Pero él no sabía porqué.

Jamás sabía del porqué de las cosas. Su mente se había convertido en una gran bola de curiosidad, una curiosidad que implicaba dañar a otros. Pero poco le importaba. No causaba efecto en él, las lágrimas de otros sólo eran algo estúpido, tranquilamente reventaría la cabeza de alguien con un martillo y se reiría de los sesos desparramados.

El dolor de otros no le importaba. Los sollozos, los llantos desgarradores no causaban pizca alguna de pena. El mundo al que se le fue adaptado no salvaba ni al más inocente ni al más corrompido. Porque toda persona tenía un animal interior que rugía por ser liberado. Un alma sucia que luchaba por ser limpiada.

Pero que uno se purifique de su mierda implicaba que otro se quedara con ella. Que otro sea el envase de cada uno de sus traumas. Que sea portador de lo que alguna vez fue. Era un proceso de limpieza interna que implicaba jugar con la identidad de alguien más.

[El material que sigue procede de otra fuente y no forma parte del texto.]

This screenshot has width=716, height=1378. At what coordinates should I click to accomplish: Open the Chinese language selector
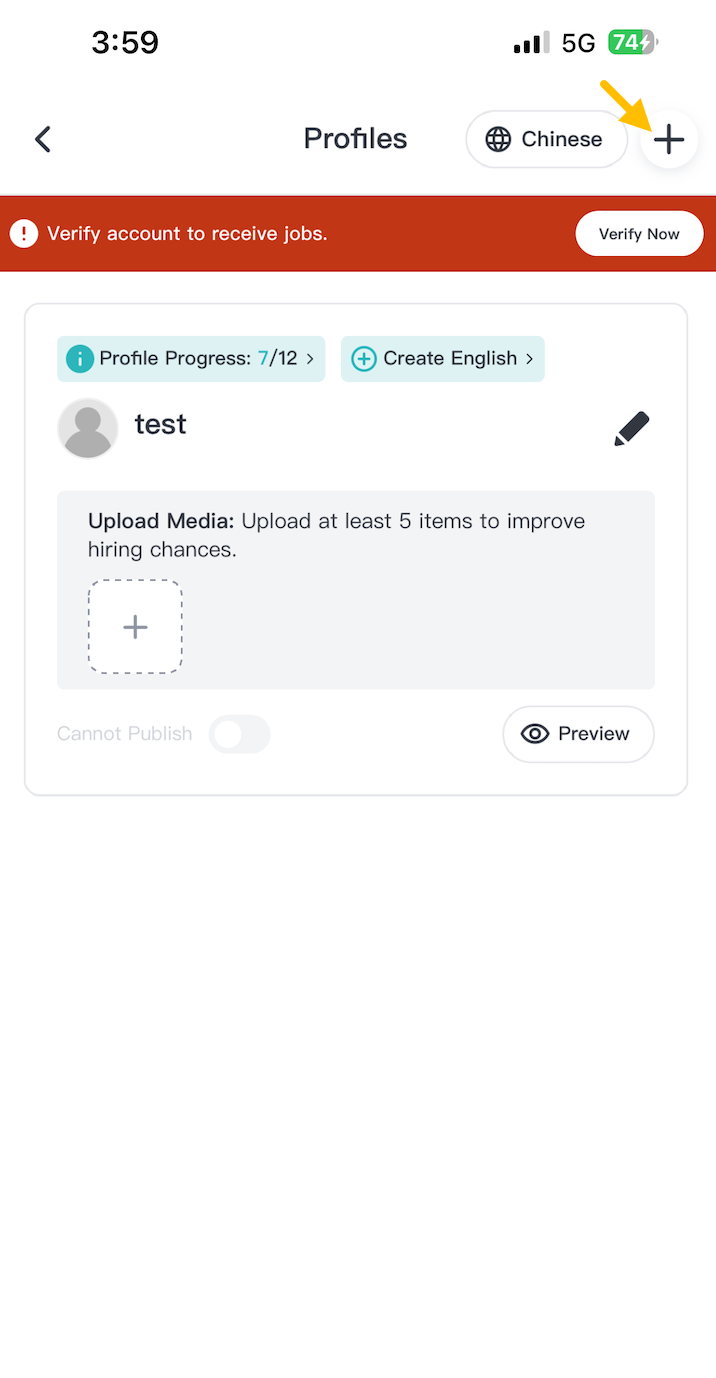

Muchas veces se lo hacía por justicia, pocas siempre se trataban para olvidar algo cometido. Cada animal era portador del pecado de alguien más.

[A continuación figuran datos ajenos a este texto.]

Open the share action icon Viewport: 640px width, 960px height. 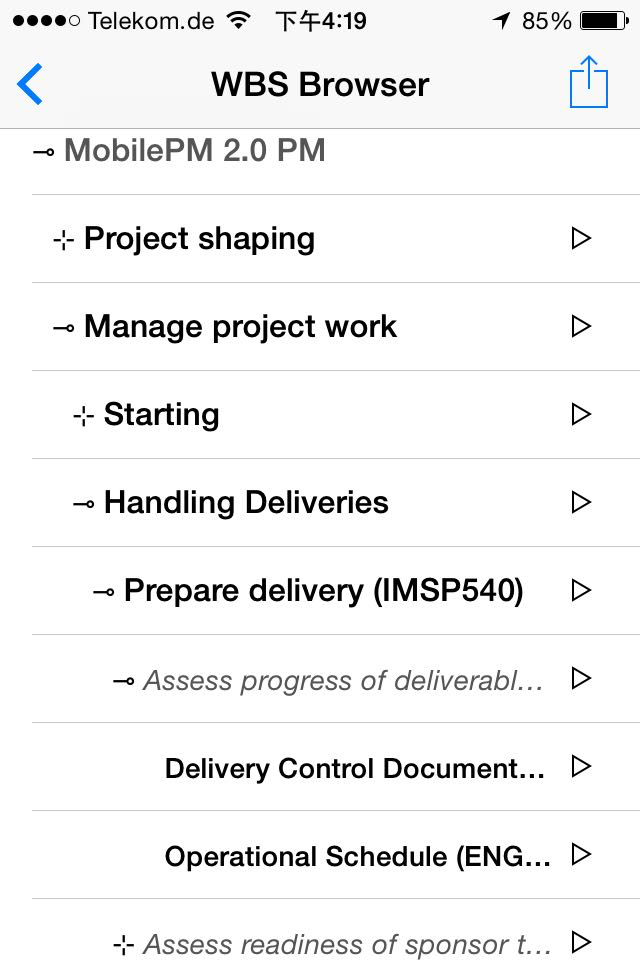(588, 83)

Cada pedacito de ti se refleja en aquél animal. Cada sufrimiento, cada lágrima, cada fuerza de voluntad se marca en ella.

Y cuando lo vio ahí, postrado en el suelo. Hecho un bollito pequeño, tan temeroso. Tan asustado y gritando por alguna razón que desconocía se sintió extraño.

Su mente siempre se confundía cuando se trataba de aquél animal. Y aunque Tyler formara parte de su vida, detestaba cada pedacito de deformación física y mental que generó en él. Cada pieza que era parte de Tyler había formado parte de él. Todo el odio, el rencor y el miedo acumulado en aquella alma artificial que poseía se reflejaba en aquél animal.

Y aún así, no se sentía satisfecho.

Aún le afectaba aquél nombre del que fue dueño, su mente lo veía incorrecto en algunas ocasiones. Las cicatrices, las costumbres, la sangre con la que se manchaba los dedos eran un recuerdo de lo que pasó. No podía despegarse de aquella identidad.

Y cuando aquél animal levantó la vista, no respondió. Cuando intentó tomar su mano no cedió.

Pero miró sus heridas, la sangre caían como lágrimas. Y parecía no importarle a Tyler.